## Extracted records
*** Begin section ***
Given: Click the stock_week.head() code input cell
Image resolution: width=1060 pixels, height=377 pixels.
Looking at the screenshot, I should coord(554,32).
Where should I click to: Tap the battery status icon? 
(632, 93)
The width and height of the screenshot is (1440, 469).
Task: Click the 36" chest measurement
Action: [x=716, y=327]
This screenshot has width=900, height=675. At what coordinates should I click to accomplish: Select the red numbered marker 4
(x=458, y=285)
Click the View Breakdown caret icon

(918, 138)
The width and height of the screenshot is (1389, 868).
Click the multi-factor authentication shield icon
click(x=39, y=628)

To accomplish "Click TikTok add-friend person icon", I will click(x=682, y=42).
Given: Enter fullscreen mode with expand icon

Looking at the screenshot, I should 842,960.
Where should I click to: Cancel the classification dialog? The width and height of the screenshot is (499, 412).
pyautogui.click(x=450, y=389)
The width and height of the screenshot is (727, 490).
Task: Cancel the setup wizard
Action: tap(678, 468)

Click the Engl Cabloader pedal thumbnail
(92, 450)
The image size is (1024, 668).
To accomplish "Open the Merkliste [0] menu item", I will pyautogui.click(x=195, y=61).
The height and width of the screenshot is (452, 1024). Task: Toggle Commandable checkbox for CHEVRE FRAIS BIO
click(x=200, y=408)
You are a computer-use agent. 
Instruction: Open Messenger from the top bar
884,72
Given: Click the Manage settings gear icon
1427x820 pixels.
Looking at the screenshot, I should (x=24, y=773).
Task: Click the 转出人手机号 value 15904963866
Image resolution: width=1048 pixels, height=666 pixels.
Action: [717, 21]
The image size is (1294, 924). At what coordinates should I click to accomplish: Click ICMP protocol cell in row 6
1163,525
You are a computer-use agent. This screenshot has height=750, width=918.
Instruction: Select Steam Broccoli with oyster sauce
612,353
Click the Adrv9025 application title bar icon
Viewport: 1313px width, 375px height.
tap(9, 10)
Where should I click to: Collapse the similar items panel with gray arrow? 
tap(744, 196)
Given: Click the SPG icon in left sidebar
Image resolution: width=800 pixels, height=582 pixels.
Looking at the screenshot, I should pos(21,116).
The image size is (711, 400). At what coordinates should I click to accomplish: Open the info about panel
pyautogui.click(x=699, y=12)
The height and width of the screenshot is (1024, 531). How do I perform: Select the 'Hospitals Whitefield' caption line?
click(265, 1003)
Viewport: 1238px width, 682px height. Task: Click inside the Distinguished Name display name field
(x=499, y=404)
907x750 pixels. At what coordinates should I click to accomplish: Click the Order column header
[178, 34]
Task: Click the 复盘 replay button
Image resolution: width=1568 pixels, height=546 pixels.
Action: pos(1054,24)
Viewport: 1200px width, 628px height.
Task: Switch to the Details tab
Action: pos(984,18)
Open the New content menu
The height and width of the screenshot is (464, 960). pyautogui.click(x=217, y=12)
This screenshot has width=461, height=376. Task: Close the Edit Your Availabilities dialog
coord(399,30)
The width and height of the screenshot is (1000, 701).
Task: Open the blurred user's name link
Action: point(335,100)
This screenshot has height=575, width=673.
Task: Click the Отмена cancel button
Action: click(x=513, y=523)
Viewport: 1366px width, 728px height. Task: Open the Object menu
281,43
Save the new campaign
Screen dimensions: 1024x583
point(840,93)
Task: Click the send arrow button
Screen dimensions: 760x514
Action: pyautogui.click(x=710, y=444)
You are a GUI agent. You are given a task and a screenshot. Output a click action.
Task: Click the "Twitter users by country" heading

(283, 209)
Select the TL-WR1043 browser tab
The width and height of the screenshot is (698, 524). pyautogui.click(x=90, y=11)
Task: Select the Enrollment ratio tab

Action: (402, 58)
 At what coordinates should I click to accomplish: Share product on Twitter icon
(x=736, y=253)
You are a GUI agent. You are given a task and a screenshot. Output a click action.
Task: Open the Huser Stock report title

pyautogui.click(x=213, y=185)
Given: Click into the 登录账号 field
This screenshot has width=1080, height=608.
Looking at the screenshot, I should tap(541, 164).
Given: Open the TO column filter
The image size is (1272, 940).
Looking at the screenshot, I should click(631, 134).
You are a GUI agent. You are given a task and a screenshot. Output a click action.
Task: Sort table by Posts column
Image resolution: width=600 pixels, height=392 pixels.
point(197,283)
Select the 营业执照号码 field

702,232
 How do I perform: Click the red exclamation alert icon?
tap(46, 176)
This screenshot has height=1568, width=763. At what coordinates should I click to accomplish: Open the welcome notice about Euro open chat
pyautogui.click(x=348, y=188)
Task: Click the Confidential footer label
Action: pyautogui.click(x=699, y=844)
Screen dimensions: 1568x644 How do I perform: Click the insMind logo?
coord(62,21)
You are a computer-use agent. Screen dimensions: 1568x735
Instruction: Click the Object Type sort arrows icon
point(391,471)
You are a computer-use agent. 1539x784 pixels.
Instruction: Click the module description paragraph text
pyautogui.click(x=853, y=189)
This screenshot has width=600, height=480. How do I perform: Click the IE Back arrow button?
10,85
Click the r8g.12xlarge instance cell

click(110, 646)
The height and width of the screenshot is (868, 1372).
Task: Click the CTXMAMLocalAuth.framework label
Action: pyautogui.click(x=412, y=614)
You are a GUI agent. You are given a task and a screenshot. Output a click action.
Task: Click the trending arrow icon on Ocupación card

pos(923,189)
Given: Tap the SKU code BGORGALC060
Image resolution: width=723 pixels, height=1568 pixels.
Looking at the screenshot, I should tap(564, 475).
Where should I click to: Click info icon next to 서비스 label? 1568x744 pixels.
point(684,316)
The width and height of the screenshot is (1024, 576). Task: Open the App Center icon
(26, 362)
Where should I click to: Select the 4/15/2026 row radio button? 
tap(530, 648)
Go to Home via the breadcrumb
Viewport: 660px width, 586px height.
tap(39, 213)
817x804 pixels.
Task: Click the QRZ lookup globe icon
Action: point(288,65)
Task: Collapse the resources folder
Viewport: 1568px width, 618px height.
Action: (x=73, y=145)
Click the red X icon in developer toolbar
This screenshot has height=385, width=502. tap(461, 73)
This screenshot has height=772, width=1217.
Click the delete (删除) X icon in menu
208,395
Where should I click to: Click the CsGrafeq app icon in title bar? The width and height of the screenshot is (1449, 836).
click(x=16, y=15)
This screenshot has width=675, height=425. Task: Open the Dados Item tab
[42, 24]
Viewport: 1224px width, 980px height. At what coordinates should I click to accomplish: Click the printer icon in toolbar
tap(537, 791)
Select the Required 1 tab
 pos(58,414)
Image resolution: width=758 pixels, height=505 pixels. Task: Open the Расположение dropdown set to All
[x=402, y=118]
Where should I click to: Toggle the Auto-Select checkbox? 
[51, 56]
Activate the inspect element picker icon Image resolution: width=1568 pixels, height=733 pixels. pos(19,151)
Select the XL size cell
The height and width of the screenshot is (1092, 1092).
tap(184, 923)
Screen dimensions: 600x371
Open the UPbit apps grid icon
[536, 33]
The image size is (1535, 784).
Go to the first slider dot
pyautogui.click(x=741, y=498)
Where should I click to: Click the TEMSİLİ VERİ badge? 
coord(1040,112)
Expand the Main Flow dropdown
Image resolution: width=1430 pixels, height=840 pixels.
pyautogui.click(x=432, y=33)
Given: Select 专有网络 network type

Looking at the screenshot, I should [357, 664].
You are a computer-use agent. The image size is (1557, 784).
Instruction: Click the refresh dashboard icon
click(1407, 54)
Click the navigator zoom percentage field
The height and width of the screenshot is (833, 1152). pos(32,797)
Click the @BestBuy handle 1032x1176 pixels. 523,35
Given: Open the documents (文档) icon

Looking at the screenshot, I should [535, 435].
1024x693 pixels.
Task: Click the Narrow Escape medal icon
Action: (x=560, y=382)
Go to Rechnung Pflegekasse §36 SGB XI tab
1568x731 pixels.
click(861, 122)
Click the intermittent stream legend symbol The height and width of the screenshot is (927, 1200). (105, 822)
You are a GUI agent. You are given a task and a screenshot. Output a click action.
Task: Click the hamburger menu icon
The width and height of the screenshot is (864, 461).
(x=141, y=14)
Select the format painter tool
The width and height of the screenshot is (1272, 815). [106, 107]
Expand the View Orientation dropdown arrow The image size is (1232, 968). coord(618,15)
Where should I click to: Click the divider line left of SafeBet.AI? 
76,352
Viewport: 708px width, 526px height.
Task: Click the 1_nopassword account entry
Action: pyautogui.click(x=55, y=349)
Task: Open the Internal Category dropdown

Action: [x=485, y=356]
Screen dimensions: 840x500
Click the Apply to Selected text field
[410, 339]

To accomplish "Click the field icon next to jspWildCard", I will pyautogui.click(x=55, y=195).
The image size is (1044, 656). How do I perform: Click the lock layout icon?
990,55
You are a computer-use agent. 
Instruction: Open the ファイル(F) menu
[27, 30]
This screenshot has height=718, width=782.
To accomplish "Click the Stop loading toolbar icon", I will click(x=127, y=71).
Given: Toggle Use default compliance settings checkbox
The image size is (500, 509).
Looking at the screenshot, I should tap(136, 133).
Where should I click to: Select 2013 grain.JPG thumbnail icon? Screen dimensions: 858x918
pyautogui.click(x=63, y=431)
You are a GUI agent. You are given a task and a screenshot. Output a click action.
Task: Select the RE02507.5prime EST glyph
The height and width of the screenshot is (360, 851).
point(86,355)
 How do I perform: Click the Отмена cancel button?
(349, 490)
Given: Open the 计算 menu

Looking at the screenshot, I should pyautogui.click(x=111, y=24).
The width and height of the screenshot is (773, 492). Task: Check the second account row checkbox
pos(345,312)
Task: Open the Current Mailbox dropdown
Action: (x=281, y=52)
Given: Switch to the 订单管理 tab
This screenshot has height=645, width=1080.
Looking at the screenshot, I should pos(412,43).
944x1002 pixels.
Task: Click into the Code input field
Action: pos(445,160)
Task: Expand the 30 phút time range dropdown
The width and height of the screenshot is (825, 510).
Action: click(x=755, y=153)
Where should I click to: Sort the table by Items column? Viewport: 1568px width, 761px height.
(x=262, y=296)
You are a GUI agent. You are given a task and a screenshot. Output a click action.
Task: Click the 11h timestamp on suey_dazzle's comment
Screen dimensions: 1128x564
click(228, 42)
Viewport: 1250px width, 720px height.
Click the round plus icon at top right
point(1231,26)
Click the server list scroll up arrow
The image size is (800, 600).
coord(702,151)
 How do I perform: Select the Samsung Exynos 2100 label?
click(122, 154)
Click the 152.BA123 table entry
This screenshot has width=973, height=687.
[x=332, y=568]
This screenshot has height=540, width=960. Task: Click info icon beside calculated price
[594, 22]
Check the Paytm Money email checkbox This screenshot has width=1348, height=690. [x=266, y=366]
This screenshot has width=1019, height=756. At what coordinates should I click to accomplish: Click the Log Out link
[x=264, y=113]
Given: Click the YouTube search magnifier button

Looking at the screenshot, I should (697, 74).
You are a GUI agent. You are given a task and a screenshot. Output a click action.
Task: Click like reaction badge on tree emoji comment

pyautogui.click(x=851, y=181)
*** End section ***
## Work required
Give back, unchanged, the run of lines in the listing above that begins at the line containing "Given: Toggle Use" and ends at the line containing "Given: Switch to the 订单管理 tab", both included.

## Solution for this task
Given: Toggle Use default compliance settings checkbox
The image size is (500, 509).
Looking at the screenshot, I should tap(136, 133).
Where should I click to: Select 2013 grain.JPG thumbnail icon? Screen dimensions: 858x918
pyautogui.click(x=63, y=431)
You are a GUI agent. You are given a task and a screenshot. Output a click action.
Task: Select the RE02507.5prime EST glyph
The height and width of the screenshot is (360, 851).
point(86,355)
 How do I perform: Click the Отмена cancel button?
(349, 490)
Given: Open the 计算 menu

Looking at the screenshot, I should pyautogui.click(x=111, y=24).
The width and height of the screenshot is (773, 492). Task: Check the second account row checkbox
pos(345,312)
Task: Open the Current Mailbox dropdown
Action: (x=281, y=52)
Given: Switch to the 订单管理 tab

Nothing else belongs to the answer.